(Task to complete) Look through the material below for "agent". Copy every line that contains it.

******************************

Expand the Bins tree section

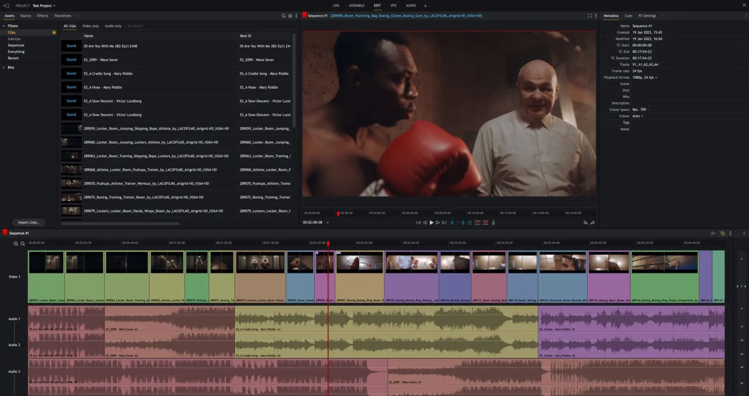coord(4,67)

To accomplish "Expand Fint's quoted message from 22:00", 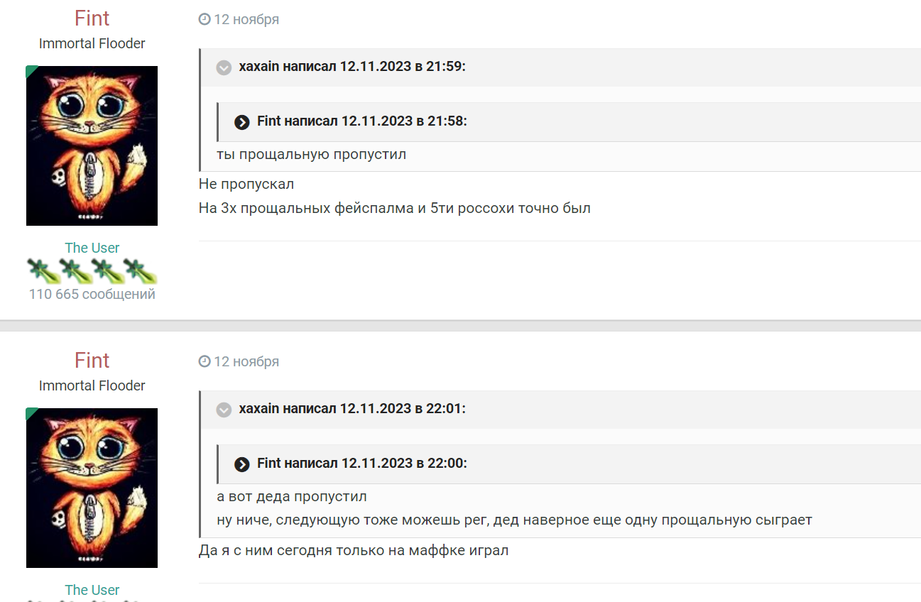I will (x=241, y=464).
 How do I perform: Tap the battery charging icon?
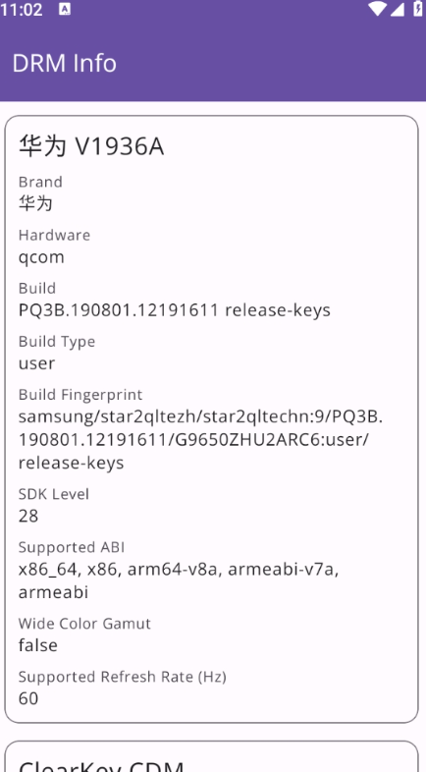(417, 9)
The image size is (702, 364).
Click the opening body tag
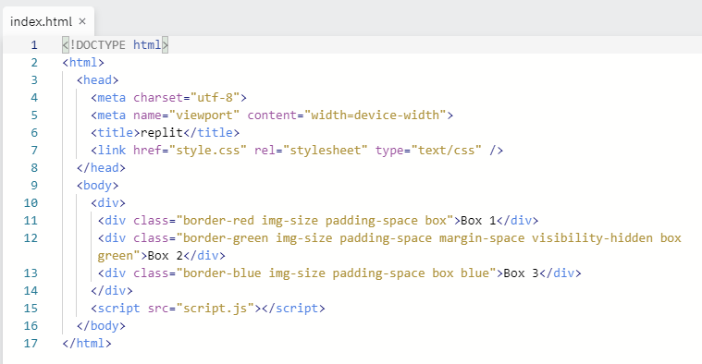tap(97, 185)
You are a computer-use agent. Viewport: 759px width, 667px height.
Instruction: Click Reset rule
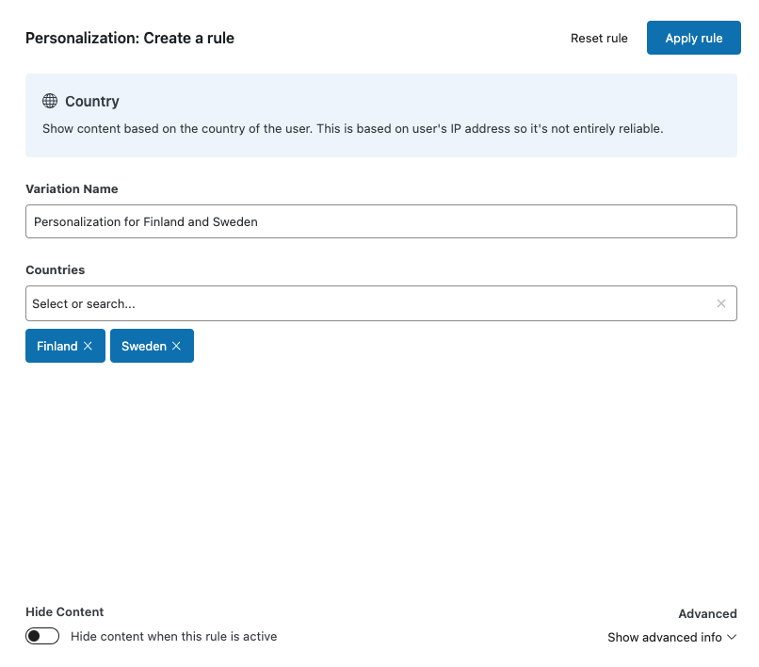coord(599,38)
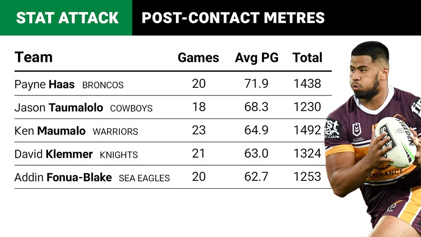The width and height of the screenshot is (421, 237).
Task: Click the SEA EAGLES team label
Action: (x=144, y=178)
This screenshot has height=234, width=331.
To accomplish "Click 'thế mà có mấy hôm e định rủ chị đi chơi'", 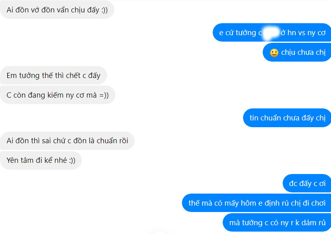I will pos(257,203).
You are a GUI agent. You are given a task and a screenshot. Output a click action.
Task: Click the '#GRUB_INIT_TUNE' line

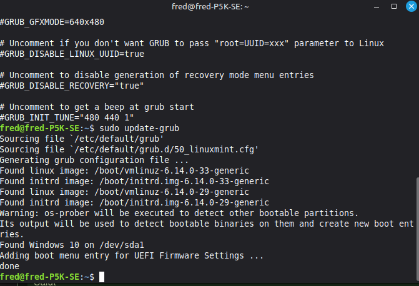click(67, 117)
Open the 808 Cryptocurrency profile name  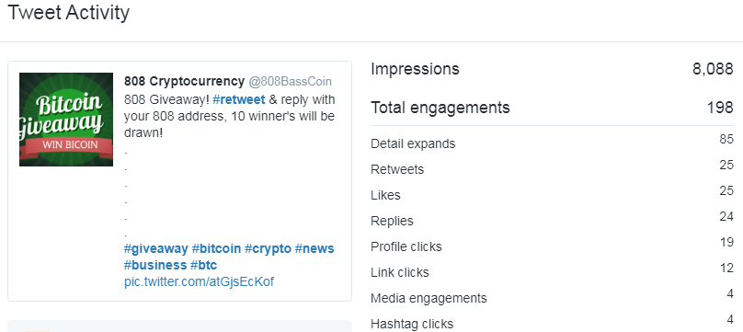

******************************

(Response area)
You are a computer-use agent. Viewport: 759px width, 667px height.
You are a GUI agent. You are given a task and a screenshot. Output a click action.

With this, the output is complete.